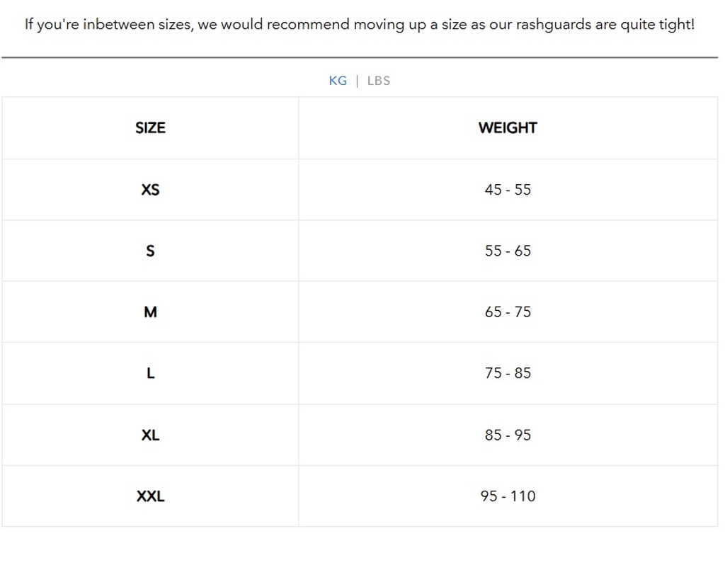Select the L size cell
Viewport: 725px width, 565px height.
pos(150,374)

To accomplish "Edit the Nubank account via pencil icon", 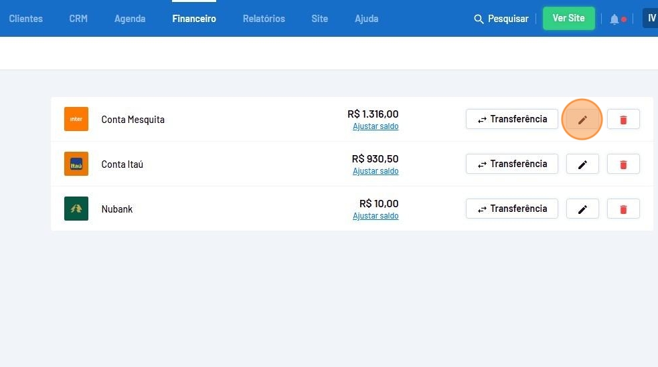I will [582, 209].
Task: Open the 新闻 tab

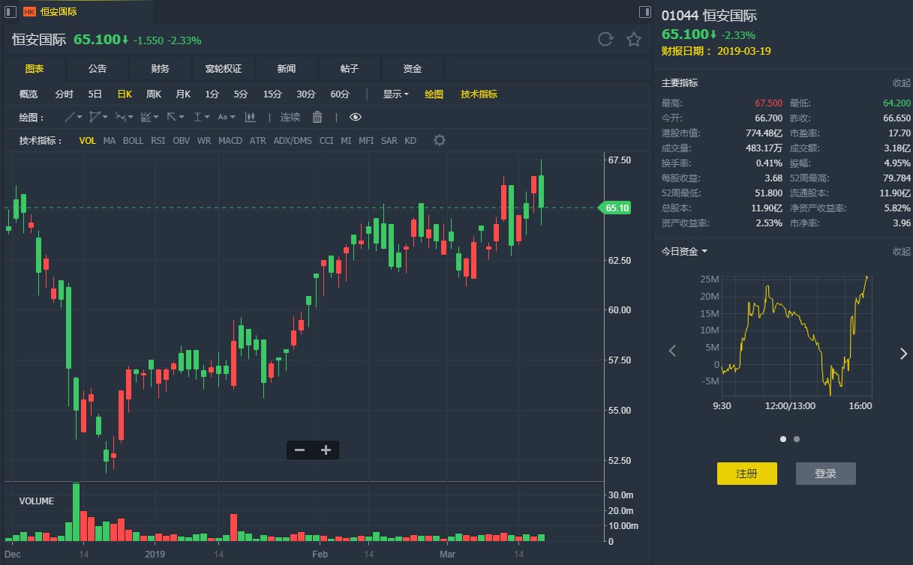Action: 286,69
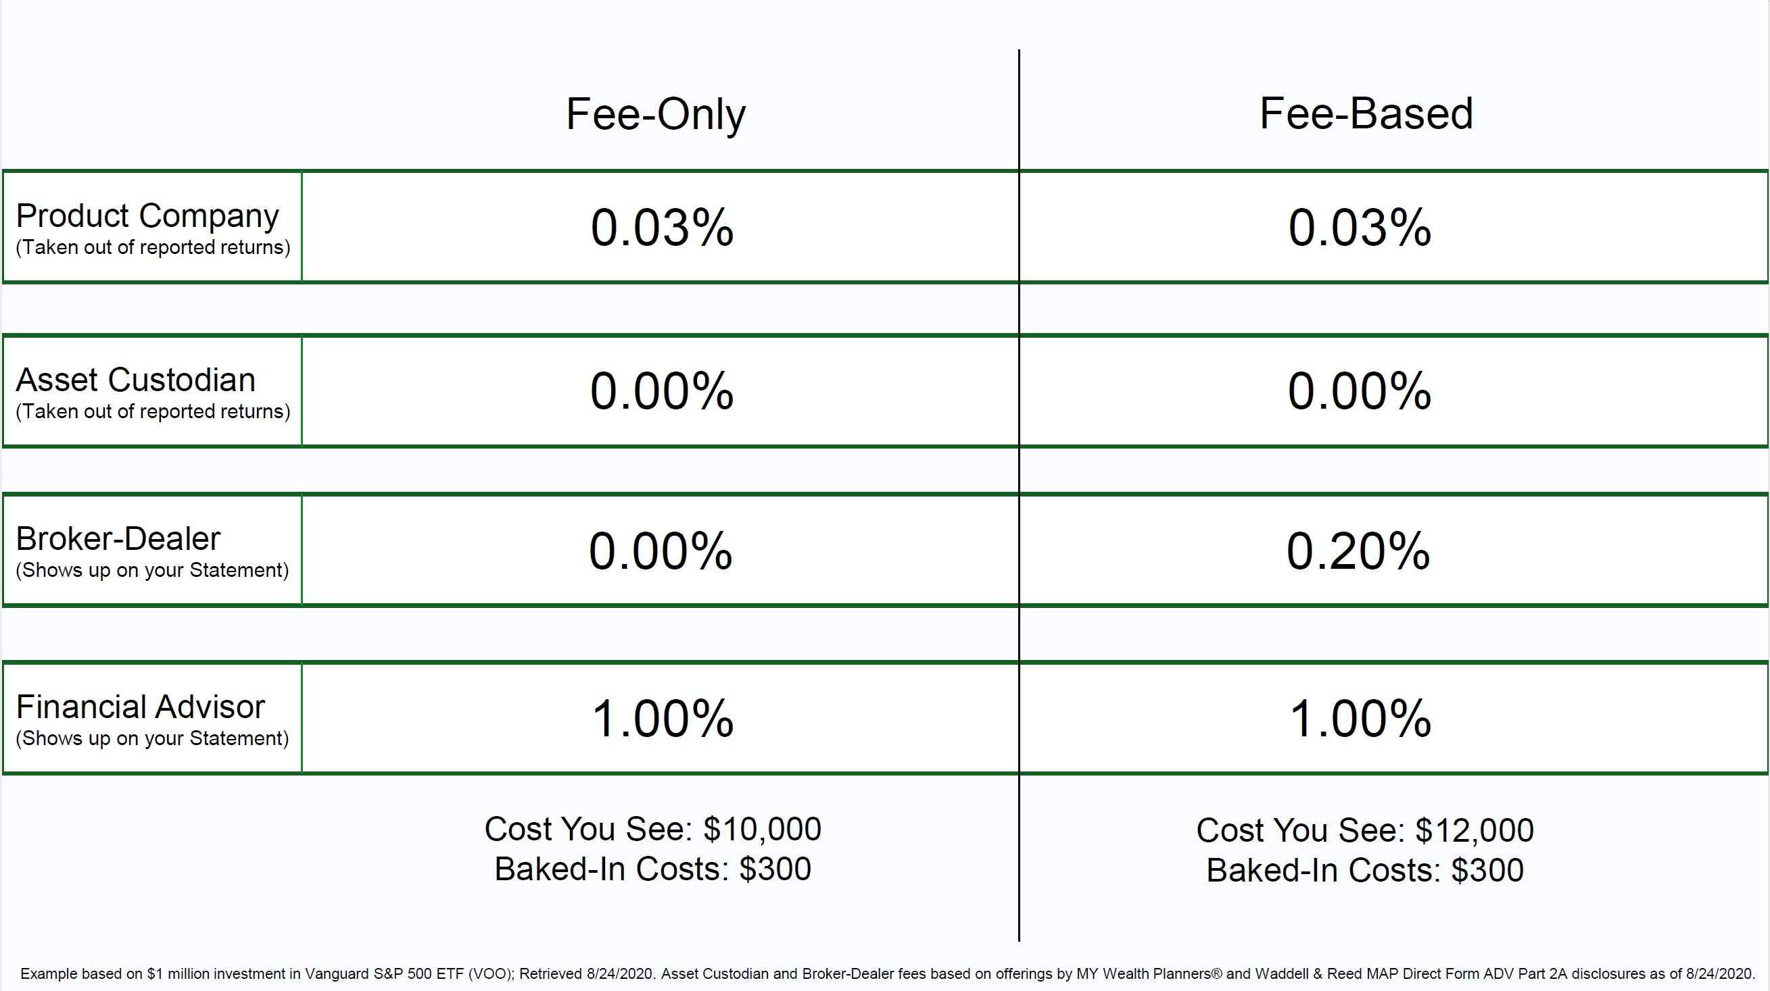Click Fee-Based Broker-Dealer 0.20% value
Viewport: 1770px width, 991px height.
1358,551
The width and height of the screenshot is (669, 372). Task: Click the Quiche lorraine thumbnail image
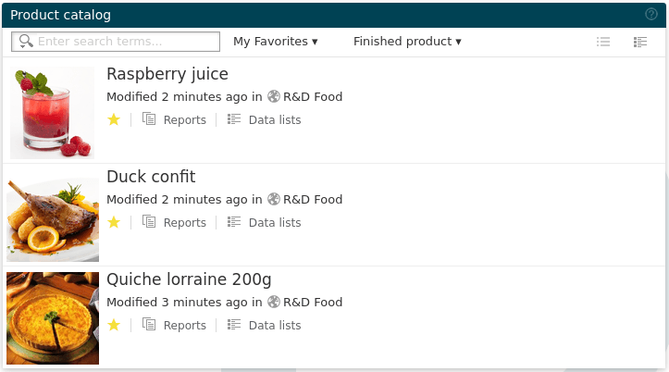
++++++++++++++++++++
> WRITTEN PROBLEM
Count the lines in the data above that contain the string "Task". Reply with the number alone.

> IN RESPONSE
2